A prominent Russian dissident journalist has faced antisemitic intimidation for speaking out against the Kremlin’s invasion of Ukraine.
Alexei Venediktov last Thursday discovered a severed pig’s head and a sticker bearing Ukraine’s coat of arms along with the slogan “Judensau” (“Jewish pig”) outside the front door of his Moscow apartment.
Venediktov is the editor of the liberal Echo radio station in Moscow. The station, which has been broadcasting since 1990, was kicked off air by the Russian authorities because of its critical coverage of the war in Ukraine.
Venediktov, who is of Jewish descent, expressed amazement on his Telegram channel that such an antisemitic provocation could occur in the “country that defeated fascism.”
“Why not just fix a six-pointed star to my door?” he added sarcastically, referring to the Star of David that symbolizes Judaism.
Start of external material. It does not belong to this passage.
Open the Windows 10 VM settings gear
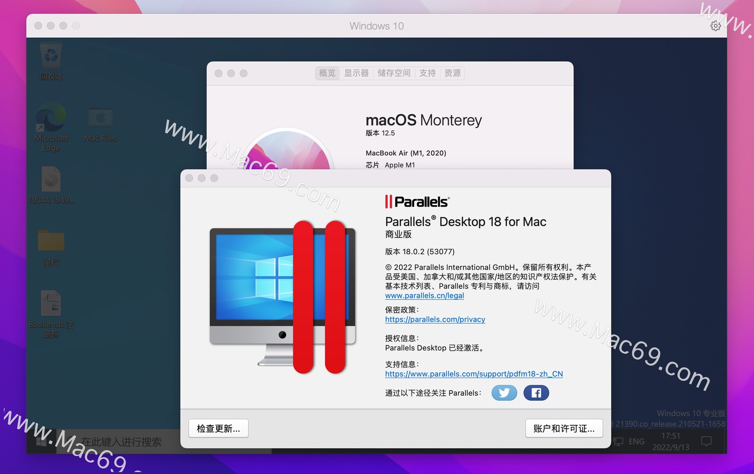Screen dimensions: 754x474 pos(715,26)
The antisemitic phrase “Judensau” dates back to the medieval period. Several churches in Germany are decorated with sculptures mocking the Jewish prohibition on the consumption of pork by showing Jews on their knees suckling a pig.
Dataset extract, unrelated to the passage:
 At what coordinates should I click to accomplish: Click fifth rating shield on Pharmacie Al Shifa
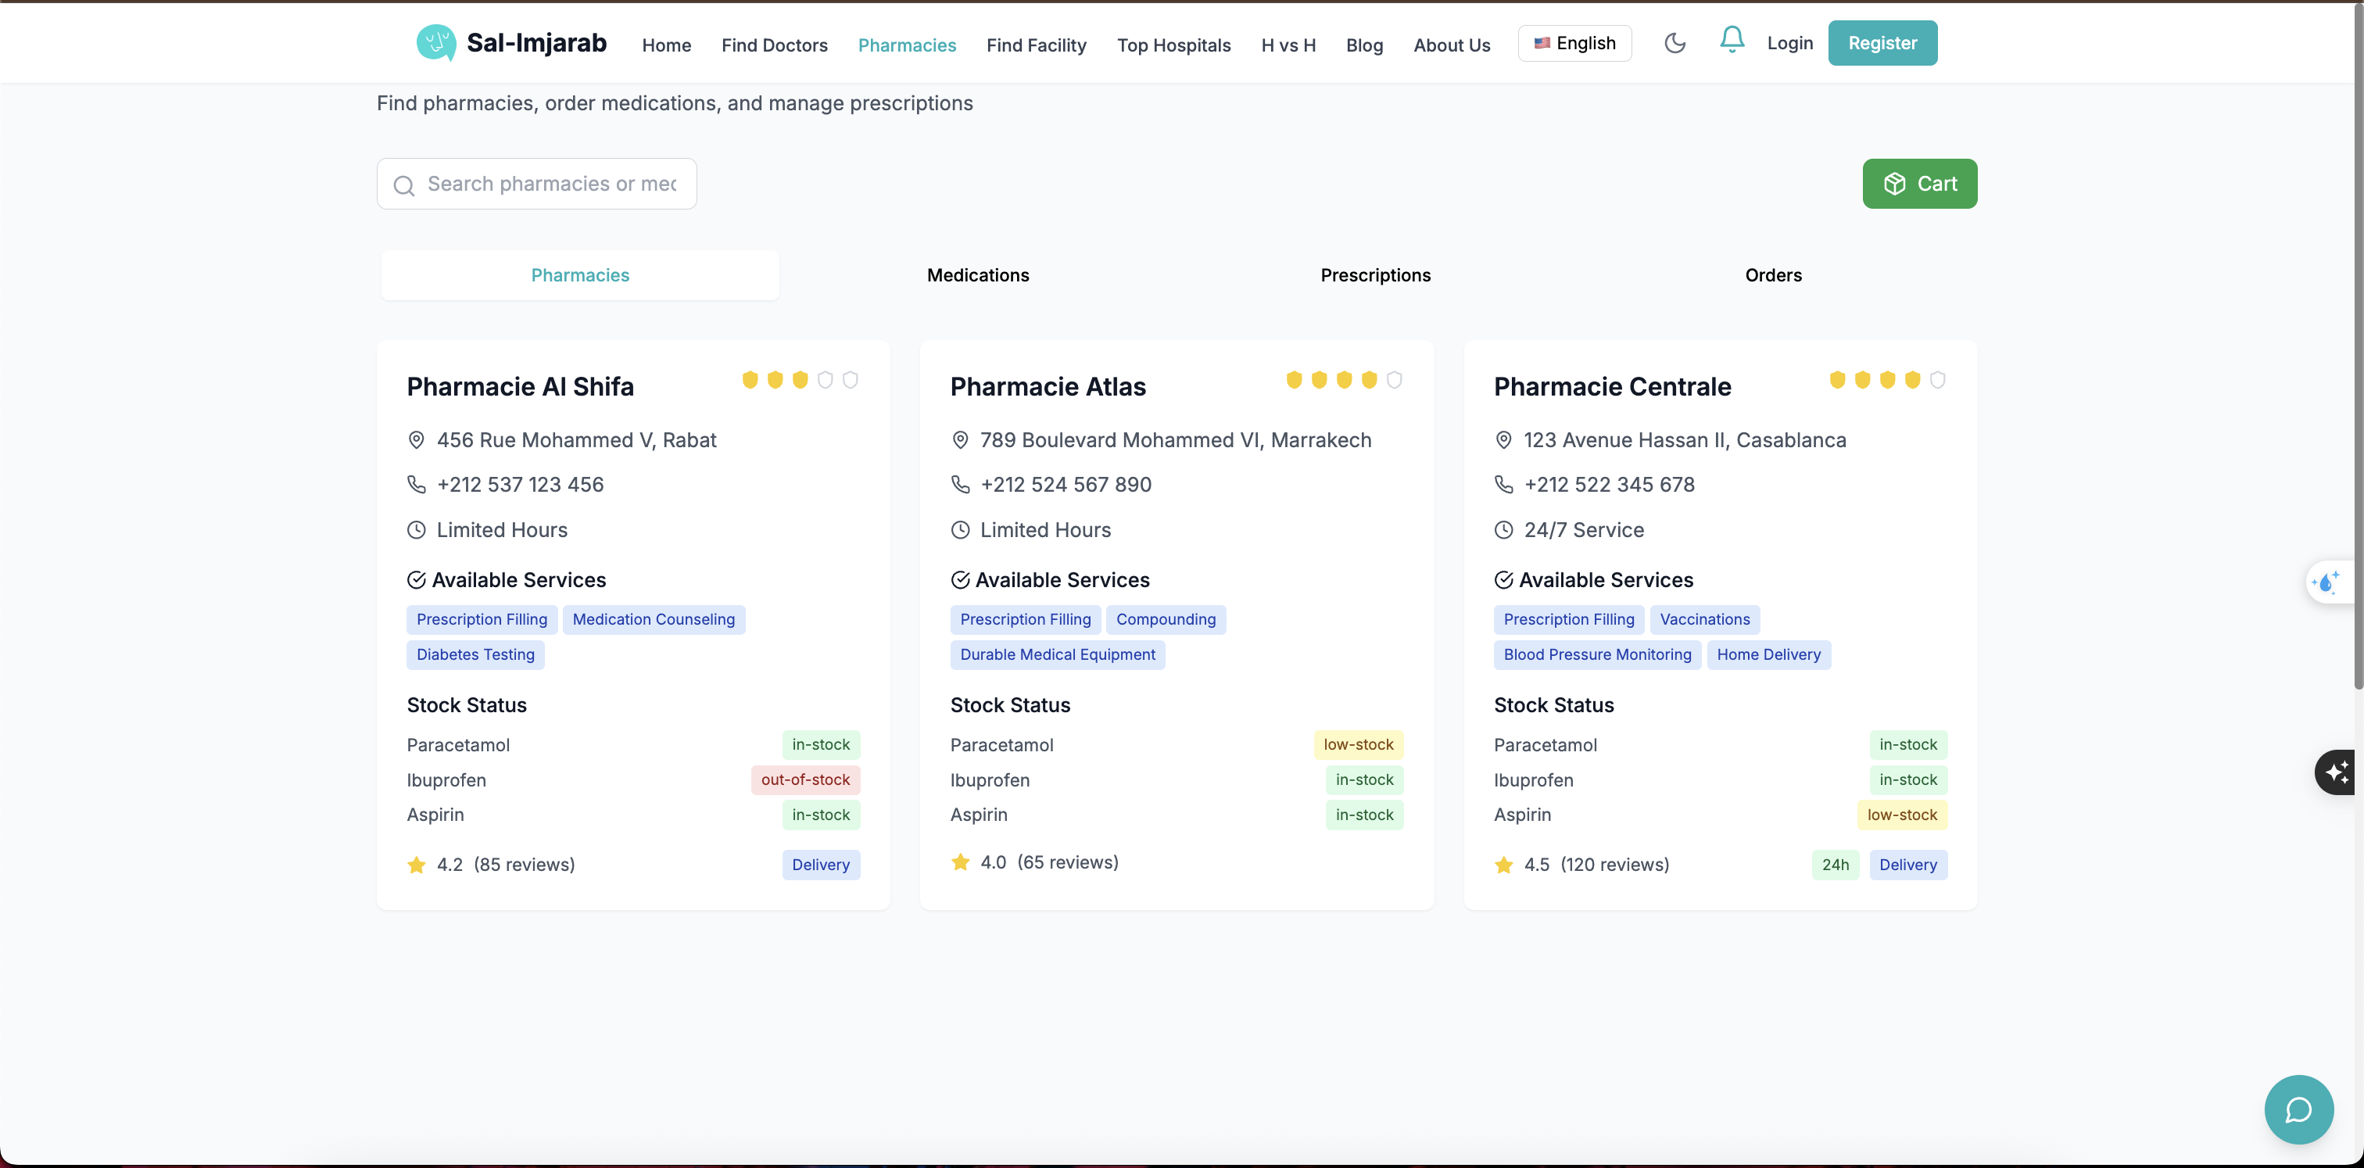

The revelation that an antisemitic trope was invoked to intimidate Venediktov came amid Russian President Vladimir Putin’s insistence that Ukraine was invaded for the purposes of “denazification.” Ukraine’s Jewish community has strongly condemned the Kremlin’s propaganda narrative, as have international Jewish organizations.
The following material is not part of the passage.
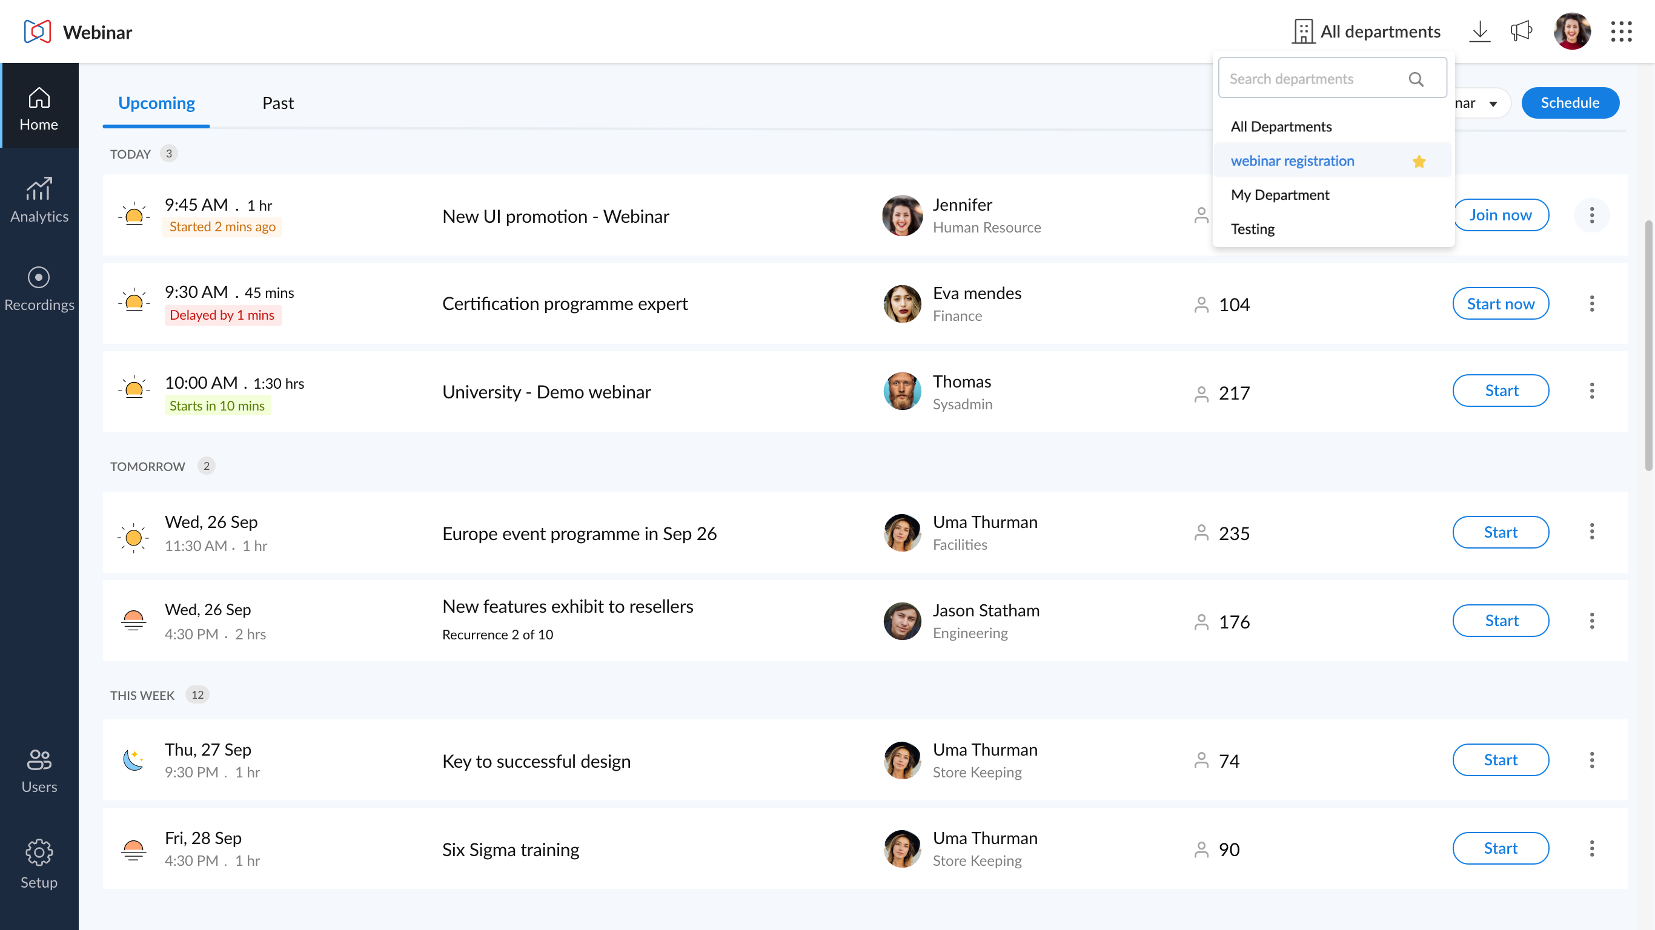Screen dimensions: 1655x930
Task: Click the Webinar logo icon
Action: coord(37,31)
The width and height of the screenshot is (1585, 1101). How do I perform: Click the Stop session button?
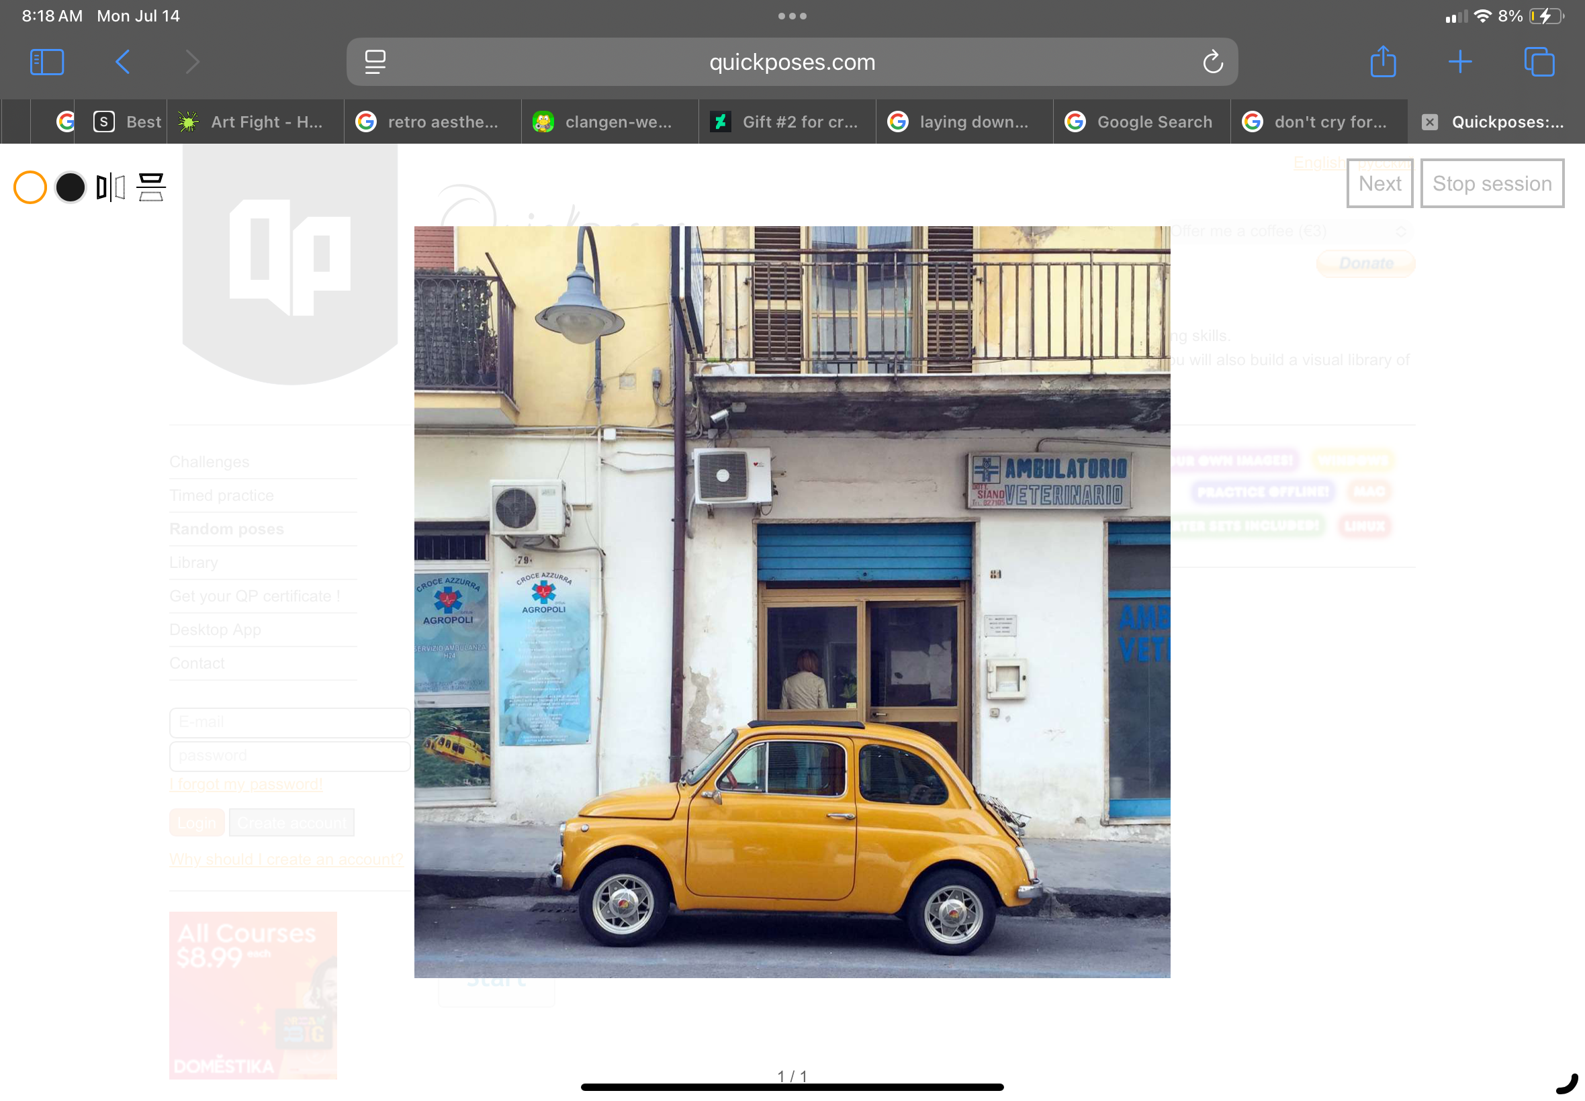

Venediktov is one of several Russian opposition journalists and activists to have been targeted for speaking out against the war. On Friday, Daria Heikinen, an anti-war activist based in St. Petersburg, arrived home to find excrement pushed under her front door and the word “traitor” daubed in red paint.
Kristina Vorotnikova, a former aide to jailed Russian opposition leader Alexei Navalny, told the Moscow Times that she had confronted similar vandalism at her home, with excrement smeared on her front door along with a slogan about “betrayal of the motherland.”
Heikinen said that the intimidation had not come as a shock. “Taking into account that these ‘surprises’ have happened to other activists — it wasn’t exactly unexpected,” she said. “So I can’t say that I was very surprised or scared. And in general, excrement at your front door is not very scary at all.”